IlSole24Ore-Christian Rocca: " Medio Oriente e libertà, la 'profezia' di Reagan "

Christian Rocca
Ogni volta è la stessa cosa. Il giorno prima le rivoluzioni sembrano impossibili. Il giorno dopo diventano inevitabili. Il presidente Reagan, che oggi avrebbe compiuto cento anni, l'8 giugno del 1982 aveva inquadrato con anticipo la questione dibattuta in questi giorni. La rivolta popolare in Egitto appassiona per la grande energia antiautoritaria, ma fa temere una deriva islamista. La cautela di Obama rasserena ma conferma che nessuno ha la soluzione.
L'unica chiave di orientamento è quella indicata da Reagan 19 anni fa. Quella mattina pronunciò a Londra uno dei più epici discorsi della Guerra Fredda, passato alla storia perché, citando indirettamente Lev Trotzky, spiegava come la marcia della libertà e della democrazia avrebbe portato il marxismo e il leninismo nella «pattumiera della storia». Quel discorso codificò il principio della globalizzazione della democrazia come pilastro dell'interesse nazionale americano e garanzia di libertà della moderna società occidentale. «Dobbiamo essere fermi – disse – nella nostra convinzione che la libertà non è prerogativa di pochi fortunati, ma diritto universale e inalienabile di tutti». Il compito del mondo libero, continuò Reagan, è «incoraggiare l'infrastruttura della democrazia, la libera stampa, i sindacati, i partiti, le università, in modo da consentire ai popoli di scegliere la propria via. Questo non è imperialismo culturale (...) Sarebbe un atto di superiorità culturale, se non peggio, sostenere che qualche popolo preferisce la dittatura alla democrazia».

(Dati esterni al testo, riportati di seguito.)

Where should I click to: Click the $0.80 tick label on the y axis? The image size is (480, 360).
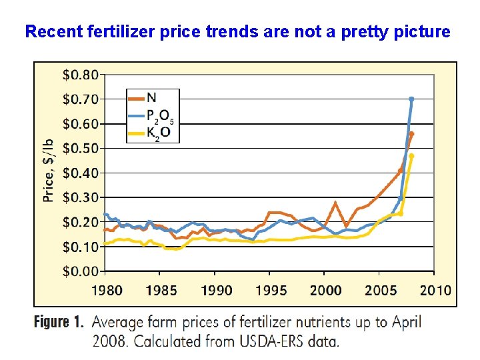point(81,74)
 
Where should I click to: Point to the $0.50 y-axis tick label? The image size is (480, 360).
point(81,148)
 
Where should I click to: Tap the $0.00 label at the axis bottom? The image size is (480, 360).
point(81,271)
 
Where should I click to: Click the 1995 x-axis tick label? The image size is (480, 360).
point(270,291)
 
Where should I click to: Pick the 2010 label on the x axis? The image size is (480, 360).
point(435,291)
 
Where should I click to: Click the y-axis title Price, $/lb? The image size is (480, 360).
point(49,173)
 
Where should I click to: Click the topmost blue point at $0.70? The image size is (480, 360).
point(411,99)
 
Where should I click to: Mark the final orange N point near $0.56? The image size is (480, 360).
point(411,134)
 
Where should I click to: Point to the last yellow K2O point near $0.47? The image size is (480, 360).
point(411,156)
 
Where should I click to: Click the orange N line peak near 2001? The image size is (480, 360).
point(335,203)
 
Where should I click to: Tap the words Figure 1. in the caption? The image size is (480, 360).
point(59,323)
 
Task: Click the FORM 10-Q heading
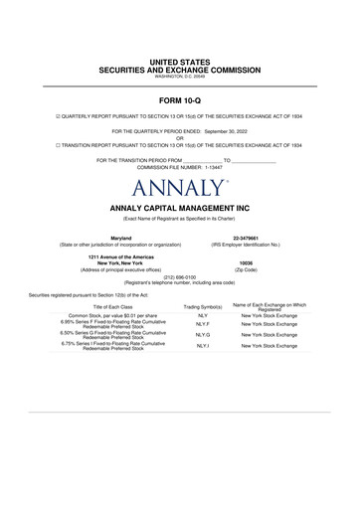(x=180, y=102)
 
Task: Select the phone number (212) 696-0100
(x=180, y=277)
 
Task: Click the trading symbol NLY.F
(x=202, y=324)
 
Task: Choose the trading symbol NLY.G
(x=202, y=335)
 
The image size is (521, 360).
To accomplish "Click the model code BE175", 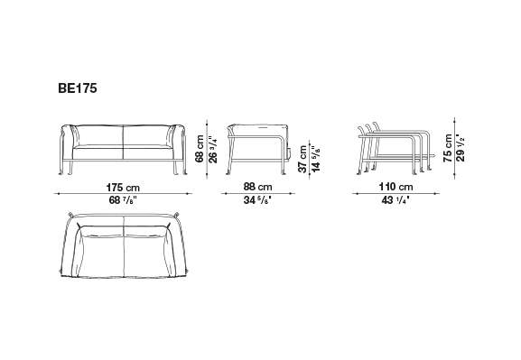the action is (x=78, y=88).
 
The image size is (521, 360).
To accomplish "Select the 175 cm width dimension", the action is (x=123, y=188).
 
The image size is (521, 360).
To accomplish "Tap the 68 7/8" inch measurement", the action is (x=123, y=200).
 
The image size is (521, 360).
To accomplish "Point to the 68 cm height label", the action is (x=200, y=149).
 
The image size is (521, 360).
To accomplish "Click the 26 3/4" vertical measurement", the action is (x=213, y=149).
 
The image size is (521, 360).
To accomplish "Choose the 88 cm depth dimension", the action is (x=258, y=187).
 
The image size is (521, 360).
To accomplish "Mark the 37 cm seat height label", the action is (x=302, y=159).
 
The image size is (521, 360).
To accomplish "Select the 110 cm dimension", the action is (x=396, y=187).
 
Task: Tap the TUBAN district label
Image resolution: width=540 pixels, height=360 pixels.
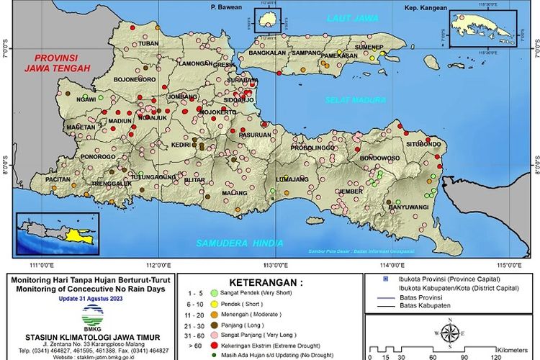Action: pos(148,44)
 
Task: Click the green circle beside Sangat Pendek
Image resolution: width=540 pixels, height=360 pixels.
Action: pos(214,294)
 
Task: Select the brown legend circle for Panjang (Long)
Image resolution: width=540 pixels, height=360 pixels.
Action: pos(214,325)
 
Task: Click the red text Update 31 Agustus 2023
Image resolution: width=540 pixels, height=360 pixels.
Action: pos(91,298)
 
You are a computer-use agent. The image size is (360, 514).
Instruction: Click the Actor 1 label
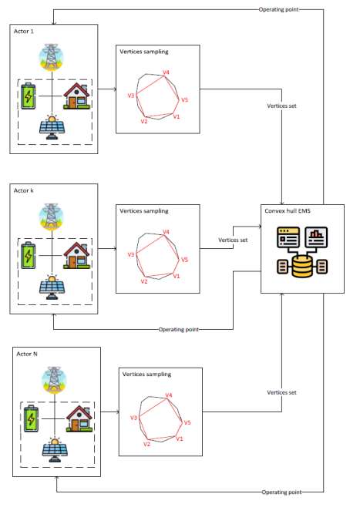coord(24,32)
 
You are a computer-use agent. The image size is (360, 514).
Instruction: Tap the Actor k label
coord(24,190)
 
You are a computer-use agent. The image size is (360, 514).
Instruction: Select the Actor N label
coord(27,354)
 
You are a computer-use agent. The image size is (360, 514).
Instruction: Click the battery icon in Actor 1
coord(29,96)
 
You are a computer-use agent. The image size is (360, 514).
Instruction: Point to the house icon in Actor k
coord(77,255)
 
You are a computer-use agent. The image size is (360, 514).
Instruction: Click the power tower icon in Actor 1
coord(52,57)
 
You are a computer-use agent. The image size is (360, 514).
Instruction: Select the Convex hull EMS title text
coord(288,211)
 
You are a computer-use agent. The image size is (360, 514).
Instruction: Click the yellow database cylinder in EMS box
coord(302,267)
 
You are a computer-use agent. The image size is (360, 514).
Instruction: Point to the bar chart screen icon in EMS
coord(316,237)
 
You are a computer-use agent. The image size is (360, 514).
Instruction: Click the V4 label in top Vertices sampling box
coord(167,72)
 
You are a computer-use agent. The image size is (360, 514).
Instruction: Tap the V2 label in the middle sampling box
coord(144,281)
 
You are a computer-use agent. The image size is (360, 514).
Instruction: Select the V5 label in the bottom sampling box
coord(187,422)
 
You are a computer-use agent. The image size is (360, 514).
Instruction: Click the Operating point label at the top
coord(279,9)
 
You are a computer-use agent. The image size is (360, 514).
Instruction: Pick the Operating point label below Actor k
coord(179,330)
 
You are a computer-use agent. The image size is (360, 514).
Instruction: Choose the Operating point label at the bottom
coord(281,492)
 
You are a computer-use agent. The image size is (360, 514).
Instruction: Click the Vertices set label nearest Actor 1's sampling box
coord(281,106)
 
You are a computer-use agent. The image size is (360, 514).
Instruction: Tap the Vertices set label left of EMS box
coord(233,240)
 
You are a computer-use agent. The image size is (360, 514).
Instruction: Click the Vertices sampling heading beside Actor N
coord(146,374)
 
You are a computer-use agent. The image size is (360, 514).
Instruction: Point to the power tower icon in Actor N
coord(55,380)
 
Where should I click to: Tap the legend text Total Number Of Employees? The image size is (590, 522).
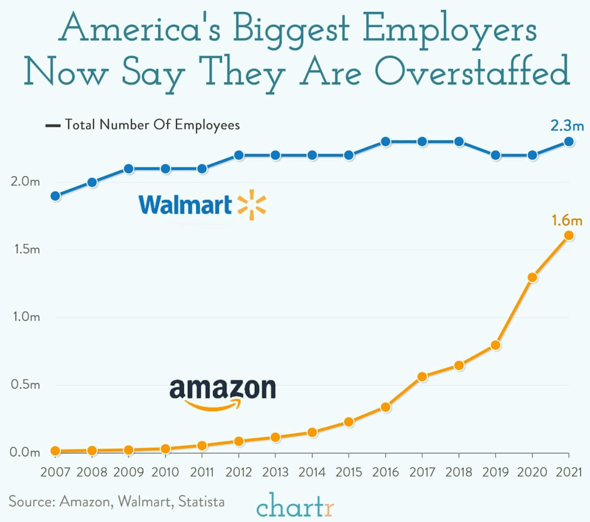152,125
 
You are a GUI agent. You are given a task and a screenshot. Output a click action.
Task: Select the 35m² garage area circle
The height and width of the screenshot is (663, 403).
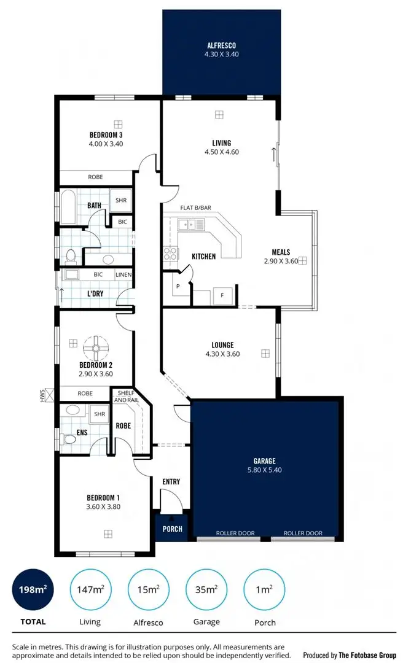coord(206,590)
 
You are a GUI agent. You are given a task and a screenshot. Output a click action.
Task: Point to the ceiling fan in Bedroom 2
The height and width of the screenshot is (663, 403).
coord(96,348)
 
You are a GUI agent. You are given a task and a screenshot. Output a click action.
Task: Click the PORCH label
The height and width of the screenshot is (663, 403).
coord(172,529)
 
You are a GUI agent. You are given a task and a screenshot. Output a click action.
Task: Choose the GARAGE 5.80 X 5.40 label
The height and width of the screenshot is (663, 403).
coord(265,465)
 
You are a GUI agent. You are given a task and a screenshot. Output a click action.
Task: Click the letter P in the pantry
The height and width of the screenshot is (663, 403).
coord(178,287)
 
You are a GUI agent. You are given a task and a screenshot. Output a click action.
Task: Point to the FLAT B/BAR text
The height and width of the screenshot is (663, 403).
coord(194,208)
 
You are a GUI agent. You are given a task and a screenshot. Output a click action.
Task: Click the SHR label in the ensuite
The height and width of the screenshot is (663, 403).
coord(99,414)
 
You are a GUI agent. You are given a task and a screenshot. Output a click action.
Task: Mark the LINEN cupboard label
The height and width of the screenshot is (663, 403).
coord(123,274)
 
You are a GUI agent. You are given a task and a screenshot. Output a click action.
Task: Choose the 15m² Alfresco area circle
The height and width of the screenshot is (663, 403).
coord(148,590)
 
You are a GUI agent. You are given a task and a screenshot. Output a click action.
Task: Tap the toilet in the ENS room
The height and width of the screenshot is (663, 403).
coord(68,437)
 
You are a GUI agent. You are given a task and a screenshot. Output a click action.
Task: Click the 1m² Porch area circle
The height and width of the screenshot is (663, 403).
coord(264,590)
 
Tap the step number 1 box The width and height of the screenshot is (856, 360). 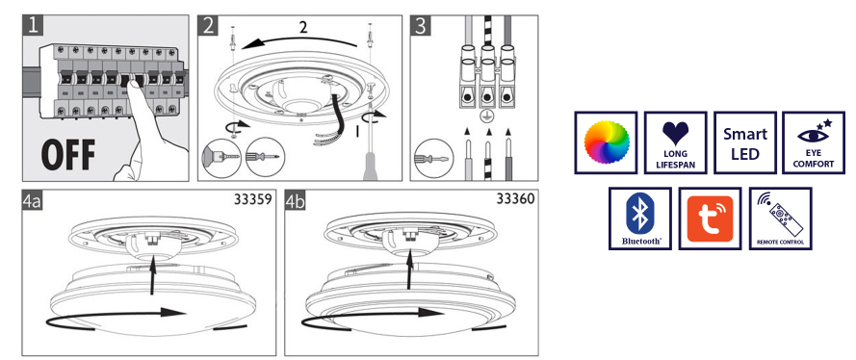coord(33,25)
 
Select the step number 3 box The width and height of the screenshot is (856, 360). coord(421,25)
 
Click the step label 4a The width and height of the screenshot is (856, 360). coord(32,201)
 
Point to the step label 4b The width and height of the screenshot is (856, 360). coord(296,201)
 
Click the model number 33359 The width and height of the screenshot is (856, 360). coord(253,199)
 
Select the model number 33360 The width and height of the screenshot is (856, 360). coord(516,198)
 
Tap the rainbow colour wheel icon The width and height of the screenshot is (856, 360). coord(606,142)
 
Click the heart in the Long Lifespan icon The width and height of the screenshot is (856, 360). coord(675,133)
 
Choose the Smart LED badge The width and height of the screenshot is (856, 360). coord(745,142)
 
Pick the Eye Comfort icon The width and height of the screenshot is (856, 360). coord(814,142)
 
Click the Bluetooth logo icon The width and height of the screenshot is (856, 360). coord(639,219)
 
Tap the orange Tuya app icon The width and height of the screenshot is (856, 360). coord(710,219)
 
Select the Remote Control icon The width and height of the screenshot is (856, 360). coord(780,219)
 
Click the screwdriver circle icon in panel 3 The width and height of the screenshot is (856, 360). coord(433,158)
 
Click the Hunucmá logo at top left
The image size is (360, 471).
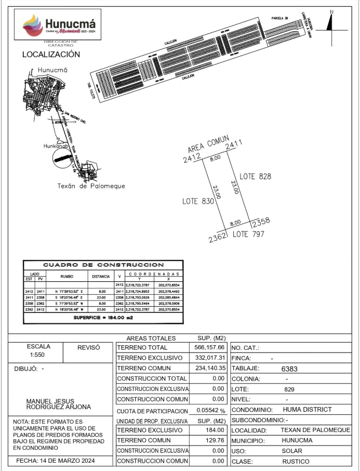click(x=60, y=25)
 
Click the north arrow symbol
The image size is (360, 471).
click(x=331, y=22)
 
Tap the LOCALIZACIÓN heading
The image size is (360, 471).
click(x=51, y=54)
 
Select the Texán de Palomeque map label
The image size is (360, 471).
click(x=91, y=186)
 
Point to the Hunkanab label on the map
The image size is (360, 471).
click(x=56, y=146)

Reagan non era un fanatico. Non pretendeva di applicare la sua dottrina sempre e comunque, specie nel pieno di una guerra. Sapeva bene, come scrisse Jeane Kirkpatrick in un saggio su Commentary del 1979 che le valse il ruolo di ambasciatrice americana all'Onu, che la stabilità internazionale sarebbe stata garantita meglio da un'autocrazia alleata piuttosto che da un regime totalitario nemico. Ma con quel discorso pose le basi perché la liberazione dei popoli oppressi e la rimozione degli ostacoli alla democrazia diventasse dovere morale dell'occidente. Sconfitto l'impero comunista, avviata l'apertura delle società ex sovietiche, c'è stato un solo luogo dove questo principio democratico non è mai stato attuato: il Medio Oriente. In teoria per garantire la stabilità. Ma continuare a mantenere la stabilità a danno della libertà esclude sia l'una sia l'altra, come disse nel 2005 Condoleezza Rice in un discorso anti Mubarak al Cairo. Il Medio Oriente, infatti, è la regione meno stabile, più illiberale e più pericolosa del mondo.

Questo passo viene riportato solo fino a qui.